Tasks to complete |
1. Check each statement against the Titanic notebook excerpt and mark it yes or no, quoting the words of the excerpt that decide it. (a) The map being built uses the age intervals as its keys. (b) The function make-map takes four parameters. (c) The reader function looks up the "Survived" value in each record.
2. According to the Titanic notebook excerpt, which function will use the map to retrieve the most common survived value for a given age and sex?
3. Extend the Titanic notebook excerpt, picking up right after its final line.

Now that we have the intervals we will build a map that has the intervals as keys and a map that contains sex as the keys. This can then be used by get-in <br>
to retrieve the most common survived for a particular age for a particular sex.

In [36]:
(defn find-most
    [coll]
    (let [by-identity (vals (group-by identity coll))
          by-count (group-by count by-identity)
          [m v] ((juxt identity #(apply max (keys %))) by-count)]
        (ffirst (get m v))))

#'beaker_clojure_shell_87f17984-683a-40e1-9c29-ed7da36932d5/find-most

In [37]:
(defn make-map
    [intervals sexes helper-fn ensure-fn cont]
    (let [fns (map helper-fn intervals)
          [sx1 sx2] sexes
          sx1 (group-by (fn [m] (some #(% m) fns)) sx1)
          sx2 (group-by (fn [m] (some #(% m) fns)) sx2)
          pad (repeat (count intervals) {"male" nil "female" nil})
          reader #(read-string (get % "Survived" 0))]
        (loop [[sx & sxs] [["male" sx1]["female" sx2]] m (zipmap (map #(apply list %) intervals) pad)]
            (if-not sx
                (cont (reduce ensure-fn {} m))
                (let [[k-sx sx] sx]
                    (recur sxs (reduce (fn [acc [k v]]
                                           (let [most (find-most (map reader v))]
                                               (update-in acc [(vec k) k-sx] (fn [_] most)))) m sx)))))))

(titanic-data
 (fn [data]
     (let [sexes (vals (group-by #(get % "Sex") data))]
         (make-map intervals
                   sexes
                   (fn [[l h :as all]]
                       #(let [age (read-age (get % "Age"))]
                            (and (>= age l) (<= age h) all)))
                   (fn [acc [k v]]
                       (let [m (get v "male")

Material provided |
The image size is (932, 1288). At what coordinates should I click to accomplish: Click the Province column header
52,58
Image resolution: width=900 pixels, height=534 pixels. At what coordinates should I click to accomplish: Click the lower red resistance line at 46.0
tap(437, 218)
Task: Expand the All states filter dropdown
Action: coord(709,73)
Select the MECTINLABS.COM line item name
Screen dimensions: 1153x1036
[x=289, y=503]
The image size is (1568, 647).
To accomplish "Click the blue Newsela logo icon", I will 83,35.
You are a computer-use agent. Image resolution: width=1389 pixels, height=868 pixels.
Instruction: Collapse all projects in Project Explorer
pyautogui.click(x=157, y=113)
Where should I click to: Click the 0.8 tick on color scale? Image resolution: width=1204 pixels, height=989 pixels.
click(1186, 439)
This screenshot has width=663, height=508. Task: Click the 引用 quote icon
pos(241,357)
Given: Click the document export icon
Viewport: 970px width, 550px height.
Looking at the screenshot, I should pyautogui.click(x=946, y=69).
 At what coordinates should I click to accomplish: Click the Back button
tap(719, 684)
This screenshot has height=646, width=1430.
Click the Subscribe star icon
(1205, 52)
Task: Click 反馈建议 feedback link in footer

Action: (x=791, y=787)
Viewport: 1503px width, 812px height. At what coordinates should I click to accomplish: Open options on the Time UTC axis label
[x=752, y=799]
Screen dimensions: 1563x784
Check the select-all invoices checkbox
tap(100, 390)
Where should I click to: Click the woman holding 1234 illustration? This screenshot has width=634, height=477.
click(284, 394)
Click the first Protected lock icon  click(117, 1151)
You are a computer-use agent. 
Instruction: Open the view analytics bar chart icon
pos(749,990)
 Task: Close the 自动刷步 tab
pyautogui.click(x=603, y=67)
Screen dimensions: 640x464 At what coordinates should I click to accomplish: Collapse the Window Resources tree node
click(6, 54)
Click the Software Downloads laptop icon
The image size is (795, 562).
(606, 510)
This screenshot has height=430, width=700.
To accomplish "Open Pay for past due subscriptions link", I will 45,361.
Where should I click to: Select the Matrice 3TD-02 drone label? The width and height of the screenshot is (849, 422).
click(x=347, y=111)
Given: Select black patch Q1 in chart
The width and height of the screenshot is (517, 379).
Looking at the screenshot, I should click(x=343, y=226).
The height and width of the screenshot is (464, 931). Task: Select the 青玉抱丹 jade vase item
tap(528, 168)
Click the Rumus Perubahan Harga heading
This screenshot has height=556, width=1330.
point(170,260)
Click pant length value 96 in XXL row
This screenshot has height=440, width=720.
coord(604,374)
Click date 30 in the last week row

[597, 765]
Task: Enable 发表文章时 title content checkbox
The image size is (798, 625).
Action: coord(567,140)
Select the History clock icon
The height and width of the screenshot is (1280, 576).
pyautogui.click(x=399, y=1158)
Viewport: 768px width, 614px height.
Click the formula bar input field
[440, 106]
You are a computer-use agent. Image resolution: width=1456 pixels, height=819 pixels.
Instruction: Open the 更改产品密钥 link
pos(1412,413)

Answers to the tasks |
1. (a) Yes: "build a map that has the intervals as keys". (b) No: "[intervals sexes helper-fn ensure-fn cont]" lists five parameters. (c) Yes: "reader #(read-string (get % "Survived" 0))".

2. get-in

3.
                             f (get v "female")]
                           (cond
                               (not m) (assoc acc k (assoc v "male" "0"))
                               (not f) (assoc acc k (assoc v "female" "0"))
                               :else (assoc acc k v))))
                   #(do (def map-with-pads) (alter-var-root #'map-with-pads (fn [_] %)))))))

In [38]:
map-with-pads

Now we will add the survived column.

In [39]:
(defn between-Ns
    [number]
    (if (int? (/ number 10))
        (list number (+ number 10))
        (between-Ns (read-string (str (first (str number)) \0))))) ;; This function ensures that eg. 6 becomes (0 10)

(defn assoc-survived
    [m]
    (let [age #(read-age (get m "Age"))
          sex #(get m "Sex")]
        (if (get m "Survived")
            m
            (dissoc* (assoc m "Survived" (get-in map-with-pads [(between-Ns (age)) (sex)]))
                     ["Lifeboat" "Body"]))))

#'beaker_clojure_shell_87f17984-683a-40e1-9c29-ed7da36932d5/assoc-survived

In [40]:
(alterate [#'first-class-data #'second-class-data]
          assoc-survived)

null

In [41]:
(let [pred (fn [data] ((comp count filter) #(not (get % "Survived")) data))]
    (mapv #(% pred) [first-class-data second-class-data]))

[0, 0]

Next we're going to need to add a SibSp and a Parch column

In [42]:
(defn assoc*
    "Like assoc but can add
     multiple keys and values at once"
    [m [k & ks] [v & vs]]
    (if k
        (assoc (assoc* m ks vs) k v)
        m))

(defn chain-split
    "Like clojure.string/split but will split
     a string as long as there is a regex available."
    [string [rex & regexes]]
    (if rex
        (recur (apply str (interpose " " (cs/split string rex))) regexes)
        (remove #{""} (cs/split string #" "))))

(defn extract-surname
    [NAME]
    (let [name? (chain-split NAME [#"," #"\."])
          f (first name?)]
        (if (= f "and")
            (last name?)
            f)))

(defn sort-by-dec
    [FN coll]
    (sort-by FN #(compare %2 %1) coll))

#'beaker_clojure_shell_87f17984-683a-40e1-9c29-ed7da36932d5/sort-by-dec

In [43]:
(defn assoc-family
    [data]
    (fn [m]
        (let [nme (get m "Name")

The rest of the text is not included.